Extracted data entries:
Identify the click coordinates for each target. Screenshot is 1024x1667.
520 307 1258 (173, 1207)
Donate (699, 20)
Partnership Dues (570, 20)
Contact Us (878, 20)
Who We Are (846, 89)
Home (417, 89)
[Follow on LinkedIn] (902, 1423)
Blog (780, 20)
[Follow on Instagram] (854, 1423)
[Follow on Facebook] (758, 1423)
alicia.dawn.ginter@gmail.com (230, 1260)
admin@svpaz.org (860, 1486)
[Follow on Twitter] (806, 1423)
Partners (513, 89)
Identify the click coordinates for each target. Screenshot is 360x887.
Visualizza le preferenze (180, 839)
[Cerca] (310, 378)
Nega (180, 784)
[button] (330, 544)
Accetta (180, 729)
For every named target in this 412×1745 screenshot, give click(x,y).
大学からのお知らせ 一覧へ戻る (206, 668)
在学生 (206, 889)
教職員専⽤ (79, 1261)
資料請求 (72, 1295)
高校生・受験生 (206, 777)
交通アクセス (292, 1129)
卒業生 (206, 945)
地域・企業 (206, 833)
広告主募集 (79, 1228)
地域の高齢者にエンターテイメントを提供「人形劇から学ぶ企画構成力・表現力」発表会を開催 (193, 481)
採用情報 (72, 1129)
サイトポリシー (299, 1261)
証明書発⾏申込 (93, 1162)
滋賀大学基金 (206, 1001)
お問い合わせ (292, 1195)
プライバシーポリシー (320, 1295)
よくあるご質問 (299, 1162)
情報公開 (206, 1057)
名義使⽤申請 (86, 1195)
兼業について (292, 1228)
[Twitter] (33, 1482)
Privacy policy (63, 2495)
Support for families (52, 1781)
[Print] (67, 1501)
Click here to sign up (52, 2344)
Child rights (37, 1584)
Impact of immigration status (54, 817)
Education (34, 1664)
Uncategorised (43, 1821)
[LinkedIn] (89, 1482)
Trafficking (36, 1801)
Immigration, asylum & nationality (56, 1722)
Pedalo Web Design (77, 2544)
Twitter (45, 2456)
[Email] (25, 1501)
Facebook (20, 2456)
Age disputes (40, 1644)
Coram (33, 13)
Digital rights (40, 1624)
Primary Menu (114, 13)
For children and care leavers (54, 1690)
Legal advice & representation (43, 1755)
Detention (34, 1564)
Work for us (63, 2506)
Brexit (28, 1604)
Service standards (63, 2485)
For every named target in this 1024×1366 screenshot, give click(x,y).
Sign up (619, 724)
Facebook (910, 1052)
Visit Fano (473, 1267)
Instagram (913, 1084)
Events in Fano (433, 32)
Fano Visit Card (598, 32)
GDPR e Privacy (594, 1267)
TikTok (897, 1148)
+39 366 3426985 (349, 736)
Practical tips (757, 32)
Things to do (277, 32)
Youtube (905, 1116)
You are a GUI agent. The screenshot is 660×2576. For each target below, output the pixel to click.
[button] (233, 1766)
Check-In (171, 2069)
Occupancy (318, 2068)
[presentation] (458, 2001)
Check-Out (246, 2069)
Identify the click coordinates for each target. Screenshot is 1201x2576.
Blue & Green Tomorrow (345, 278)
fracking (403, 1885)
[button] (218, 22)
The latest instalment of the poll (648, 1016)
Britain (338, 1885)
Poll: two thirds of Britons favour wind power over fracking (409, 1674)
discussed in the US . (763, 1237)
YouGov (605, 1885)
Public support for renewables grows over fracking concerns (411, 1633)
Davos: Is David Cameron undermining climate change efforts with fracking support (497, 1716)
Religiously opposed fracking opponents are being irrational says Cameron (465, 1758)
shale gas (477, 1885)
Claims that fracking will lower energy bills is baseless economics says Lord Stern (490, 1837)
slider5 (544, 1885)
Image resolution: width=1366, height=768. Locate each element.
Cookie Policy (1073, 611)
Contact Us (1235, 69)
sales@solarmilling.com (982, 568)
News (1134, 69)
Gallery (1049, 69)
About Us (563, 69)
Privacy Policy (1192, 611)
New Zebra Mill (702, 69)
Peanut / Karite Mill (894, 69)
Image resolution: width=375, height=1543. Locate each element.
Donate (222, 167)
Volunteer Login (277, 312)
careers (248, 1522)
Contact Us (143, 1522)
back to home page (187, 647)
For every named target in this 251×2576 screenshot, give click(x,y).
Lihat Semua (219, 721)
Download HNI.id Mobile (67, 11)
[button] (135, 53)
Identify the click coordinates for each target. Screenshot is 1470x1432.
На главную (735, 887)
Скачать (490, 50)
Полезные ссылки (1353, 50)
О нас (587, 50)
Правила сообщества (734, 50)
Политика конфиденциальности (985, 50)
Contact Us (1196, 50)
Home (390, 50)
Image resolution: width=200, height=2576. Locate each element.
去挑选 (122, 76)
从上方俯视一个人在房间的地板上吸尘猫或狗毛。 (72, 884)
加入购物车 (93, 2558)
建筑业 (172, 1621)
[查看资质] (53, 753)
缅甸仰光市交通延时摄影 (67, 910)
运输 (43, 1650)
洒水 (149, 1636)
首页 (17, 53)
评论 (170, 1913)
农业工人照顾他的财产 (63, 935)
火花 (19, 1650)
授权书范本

■ Problem requirements
Output the data exactly, in full.

■ Exercise result
Identify the click coordinates for each target. Screenshot is 1024x1667.
520 307 1258 (173, 1207)
Donate (699, 20)
Partnership Dues (570, 20)
Contact Us (878, 20)
Who We Are (846, 89)
Home (417, 89)
[Follow on LinkedIn] (902, 1423)
Blog (780, 20)
[Follow on Instagram] (854, 1423)
[Follow on Facebook] (758, 1423)
alicia.dawn.ginter@gmail.com (230, 1260)
admin@svpaz.org (860, 1486)
[Follow on Twitter] (806, 1423)
Partners (513, 89)
Identify the click coordinates for each target. Screenshot is 360x887.
Visualizza le preferenze (180, 839)
[Cerca] (310, 378)
Nega (180, 784)
[button] (330, 544)
Accetta (180, 729)
For every named target in this 412×1745 screenshot, give click(x,y).
大学からのお知らせ 一覧へ戻る (206, 668)
在学生 (206, 889)
教職員専⽤ (79, 1261)
資料請求 (72, 1295)
高校生・受験生 (206, 777)
交通アクセス (292, 1129)
卒業生 (206, 945)
地域・企業 (206, 833)
広告主募集 (79, 1228)
地域の高齢者にエンターテイメントを提供「人形劇から学ぶ企画構成力・表現力」発表会を開催 (193, 481)
採用情報 (72, 1129)
サイトポリシー (299, 1261)
証明書発⾏申込 (93, 1162)
滋賀大学基金 (206, 1001)
お問い合わせ (292, 1195)
プライバシーポリシー (320, 1295)
よくあるご質問 (299, 1162)
情報公開 (206, 1057)
名義使⽤申請 (86, 1195)
兼業について (292, 1228)
[Twitter] (33, 1482)
Privacy policy (63, 2495)
Support for families (52, 1781)
[Print] (67, 1501)
Click here to sign up (52, 2344)
Child rights (37, 1584)
Impact of immigration status (54, 817)
Education (34, 1664)
Uncategorised (43, 1821)
[LinkedIn] (89, 1482)
Trafficking (36, 1801)
Immigration, asylum & nationality (56, 1722)
Pedalo Web Design (77, 2544)
Twitter (45, 2456)
[Email] (25, 1501)
Facebook (20, 2456)
Age disputes (40, 1644)
Coram (33, 13)
Digital rights (40, 1624)
Primary Menu (114, 13)
For children and care leavers (54, 1690)
Legal advice & representation (43, 1755)
Detention (34, 1564)
Work for us (63, 2506)
Brexit (28, 1604)
Service standards (63, 2485)
For every named target in this 1024×1366 screenshot, give click(x,y).
Sign up (619, 724)
Facebook (910, 1052)
Visit Fano (473, 1267)
Instagram (913, 1084)
Events in Fano (433, 32)
Fano Visit Card (598, 32)
GDPR e Privacy (594, 1267)
TikTok (897, 1148)
+39 366 3426985 (349, 736)
Practical tips (757, 32)
Things to do (277, 32)
Youtube (905, 1116)
You are a GUI agent. The screenshot is 660×2576. For each target below, output the pixel to click.
[button] (233, 1766)
Check-In (171, 2069)
Occupancy (318, 2068)
[presentation] (458, 2001)
Check-Out (246, 2069)
Identify the click coordinates for each target. Screenshot is 1201x2576.
Blue & Green Tomorrow (345, 278)
fracking (403, 1885)
[button] (218, 22)
The latest instalment of the poll (648, 1016)
Britain (338, 1885)
Poll: two thirds of Britons favour wind power over fracking (409, 1674)
discussed in the US . (763, 1237)
YouGov (605, 1885)
Public support for renewables grows over fracking concerns (411, 1633)
Davos: Is David Cameron undermining climate change efforts with fracking support (497, 1716)
Religiously opposed fracking opponents are being irrational says Cameron (465, 1758)
shale gas (477, 1885)
Claims that fracking will lower energy bills is baseless economics says Lord Stern (490, 1837)
slider5 (544, 1885)
Image resolution: width=1366, height=768. Locate each element.
Cookie Policy (1073, 611)
Contact Us (1235, 69)
sales@solarmilling.com (982, 568)
News (1134, 69)
Gallery (1049, 69)
About Us (563, 69)
Privacy Policy (1192, 611)
New Zebra Mill (702, 69)
Peanut / Karite Mill (894, 69)
Image resolution: width=375, height=1543. Locate each element.
Donate (222, 167)
Volunteer Login (277, 312)
careers (248, 1522)
Contact Us (143, 1522)
back to home page (187, 647)
For every named target in this 251×2576 screenshot, give click(x,y).
Lihat Semua (219, 721)
Download HNI.id Mobile (67, 11)
[button] (135, 53)
Identify the click coordinates for each target. Screenshot is 1470x1432.
На главную (735, 887)
Скачать (490, 50)
Полезные ссылки (1353, 50)
О нас (587, 50)
Правила сообщества (734, 50)
Политика конфиденциальности (985, 50)
Contact Us (1196, 50)
Home (390, 50)
Image resolution: width=200, height=2576. Locate each element.
去挑选 (122, 76)
从上方俯视一个人在房间的地板上吸尘猫或狗毛。 (72, 884)
加入购物车 (93, 2558)
建筑业 (172, 1621)
[查看资质] (53, 753)
缅甸仰光市交通延时摄影 (67, 910)
运输 (43, 1650)
洒水 (149, 1636)
首页 (17, 53)
评论 (170, 1913)
农业工人照顾他的财产 (63, 935)
火花 (19, 1650)
授权书范本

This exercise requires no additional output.